There’s now an array of discreet words and codes people can now use to make their shopping or night out experience that little bit easier – and safer.
They can be used in a whole range of scenarios such as alerting staff in Boots to flag you are a victim of domestic violence by asking for ‘Ani’. Meanwhile, revelers can ask for ‘Angela’ in clubs, pubs and bars if they feel unsafe on a date.
And another big name retailer with a secret code is Morrisons. This initiative allows people who are on their period to get free sanitary towels. The ‘package for Sandy’ initiative was launched last year.
It was created by Morrisons community champion, Emma Parkinson, in response to period poverty. Following a trial, the initiative is now available in 497 stores, with the supermarket distributing a further 125,000 sanitary products to local charities in a bid to ‘end period poverty’.

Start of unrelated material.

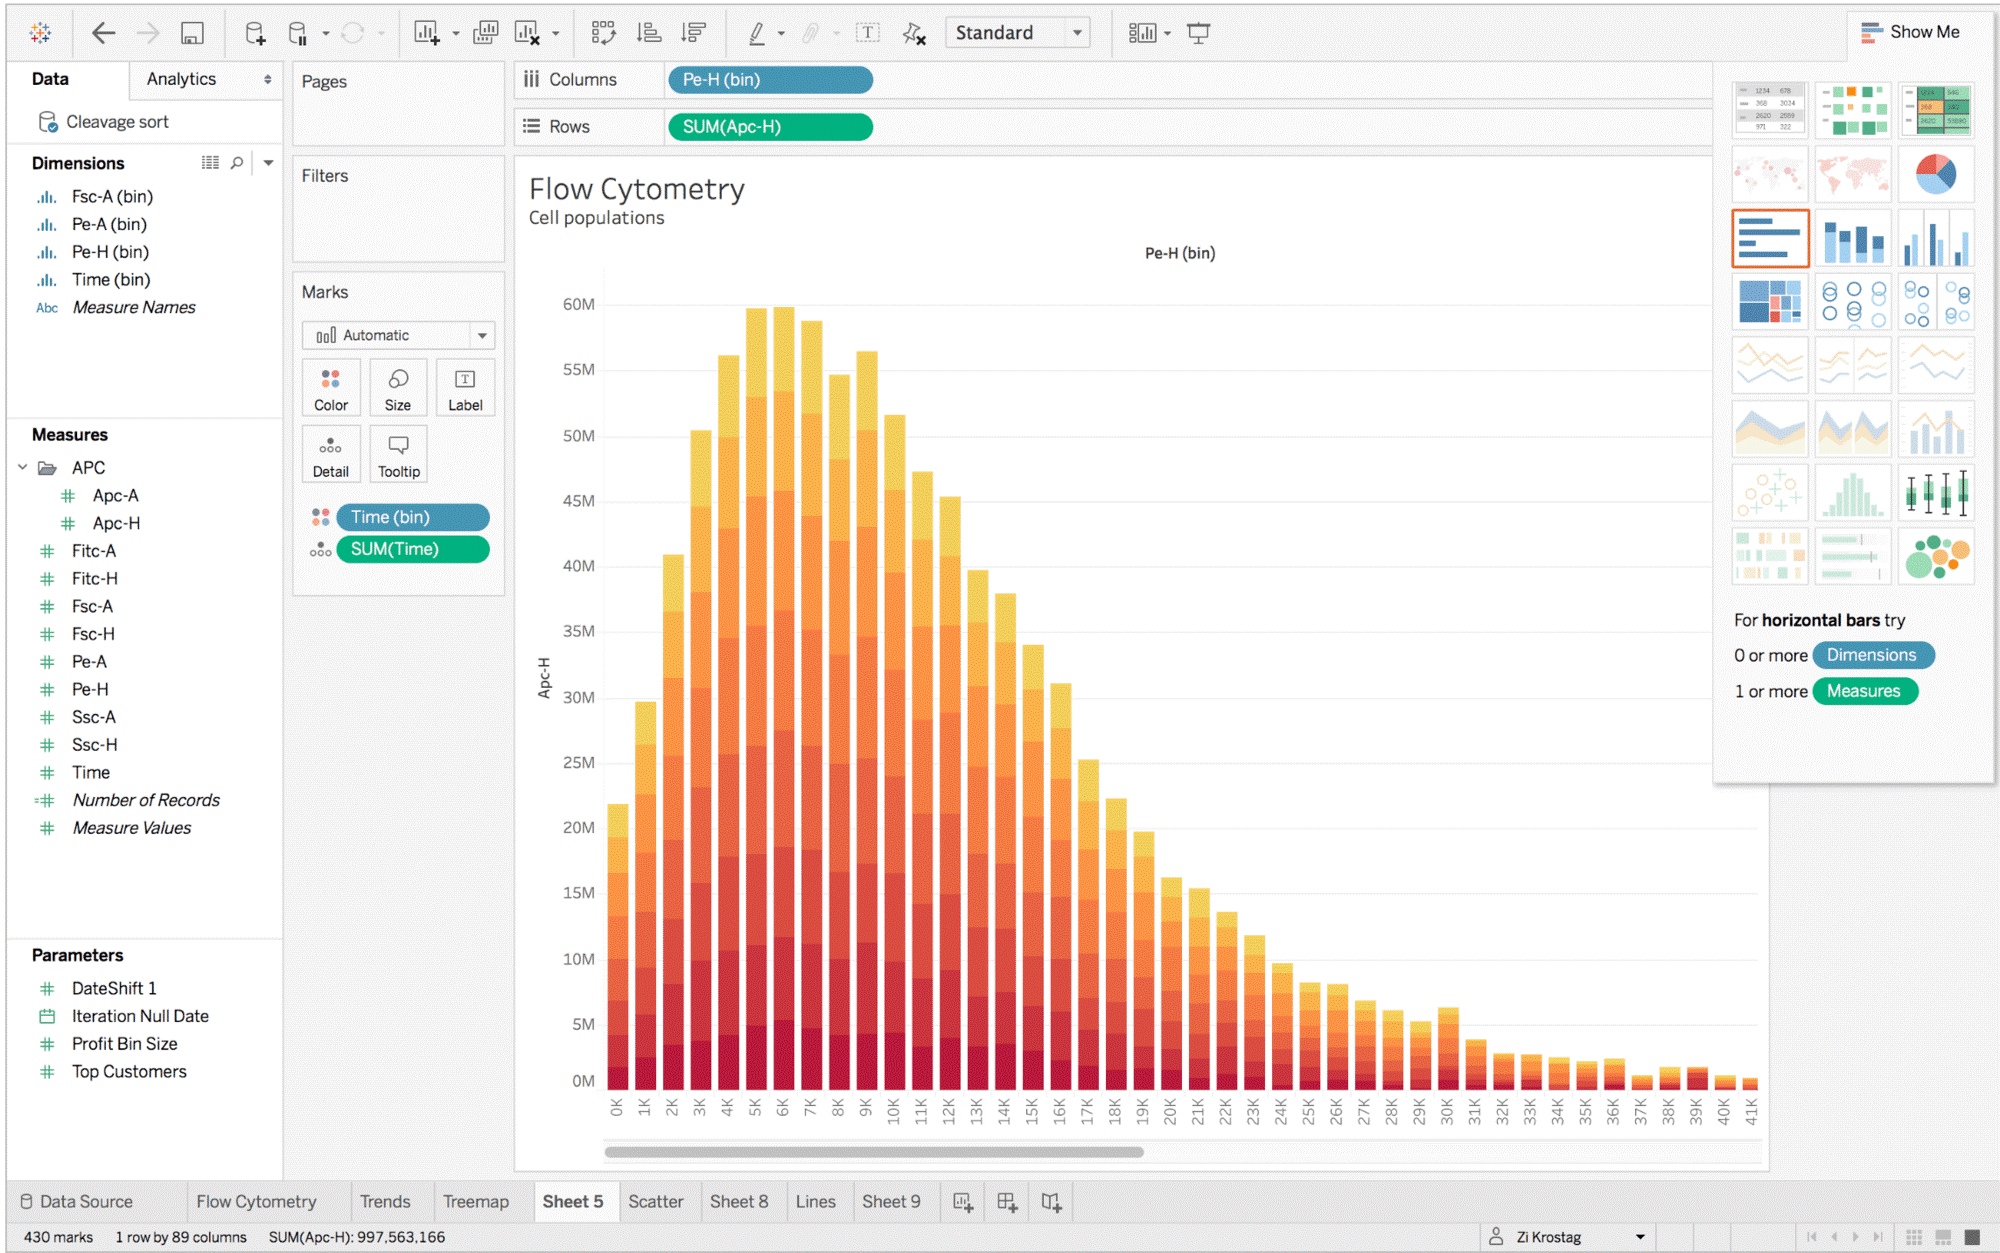Open the Scatter sheet tab
Viewport: 2000px width, 1253px height.
(655, 1202)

She said: “Period poverty is a real problem and going to a school in a predominantly low-income area gave me an insight into what it’s like to have no access to sanitary wear. It’s shocking that young girls and women go without sanitary products through no fault of their own so I’m really pleased that we at Morrisons can help to support those in need across the whole of the UK. “
It can be really quite distressing to realise you’ve just come on your period in a public place, and there’d be no chance of escaping the supermarket with a full food shop without forgetting a few important items because you were stressing about leaking onto your jeans.
That’s without the worry of whether or not you can afford the products, particularly with the rise in the cost of living, and if you’d factored emergency pads into your weekly budget.
So I decided to see whether Morrisons staff would help me, or others caught short without a sanitary towel, when asked for a ‘package for Sandy’. In all I visited for Morrisons stores across North Staffordshire and South Cheshire.
Heading into my first Morrisons branch, I was feeling quite nervous, as I’ve not actually menstruated for six years, but asking for a period pad made me feel like I was back in high school asking the school receptionist for a spare. There was no-one at the customer service desk, but it didn’t take long for a member of staff to head over.
When the friendly sales assistant asked if they could help me, I asked: “Hi, I wondered if you had a package for Sandy?”
“Yes, of course,” she replied, before heading to the filing cabinet behind her to pull out a brown paper bag with the word ‘Sandy’ written on it in marker pen. It was discreet and certainly nothing unusual about the package beyond the fact my name wasn’t Sandy, but who’s to know?
The whole conversation took less time than it took for me to reverse bay park in the car park, and I was thrilled at the success and swiftness of the scheme. If I had truly been caught without a sanitary towel, I’d have been extremely grateful, but instead I explained that I was a journalist and wanted to know if the initiative worked, and handed back the package for someone who truly needed to use it .
During my second store visit, the customer service desk was being manned by a member of staff who, though they asked me to repeat myself, knew exactly what I was covertly asking for and headed into the back to retrieve not one, but two brown parcels .
Each package for Sandy includes two single sanitary towels, which is enough to get your through your food shop and home without a major disaster. I thought it was very generous that the sales assistant had offered me two packages addressed to Sandy. Again, I explained why I was really asking, but that I was really pleased to see that the scheme does seem to work.
I was feeling really positive by the time I headed into the third Morrisons branch, though asking for a ‘package for Sandy’ was still a little daunting. There was still a chance a staff member could look at me like I’ve got two heads and say ‘no, sorry, nothing for Sandy here’. But that never happened.
This time, the customer service desk was a little busier, but seeing as other customers were unlikely to think twice about my code phrase, I didn’t mind asking for the package in front of them.
It was another female member of staff, which was purely a coincidence, who quickly pulled out a brown envelope addressed to Sandy from behind the counter. I loved that all of these interactions took less than 60 seconds, meaning that anyone fearing ruining an outfit and facing potential embarrassment wouldn’t suffer for long.
It was only in the fourth store that I hit a bump in the road, as when I asked the sales assistant for a package for Sandy, she nodded in acknowledgment before searching the cabinet behind her, only to discover that they’d run out.
I was half gutted that I hadn’t hit a 100 per cent success rate, however thrilled that it’s clearly a scheme that’s being used by members of the public, and serving its intended purpose. I was impressed that every member of staff I asked was aware of the initiative and were able to help me without making me feel ashamed or degraded.
I’m just really thrilled to know that, if I – or anyone else – happened to be in need of a sanitary towel, Morrisons have got our backs with no questions asked.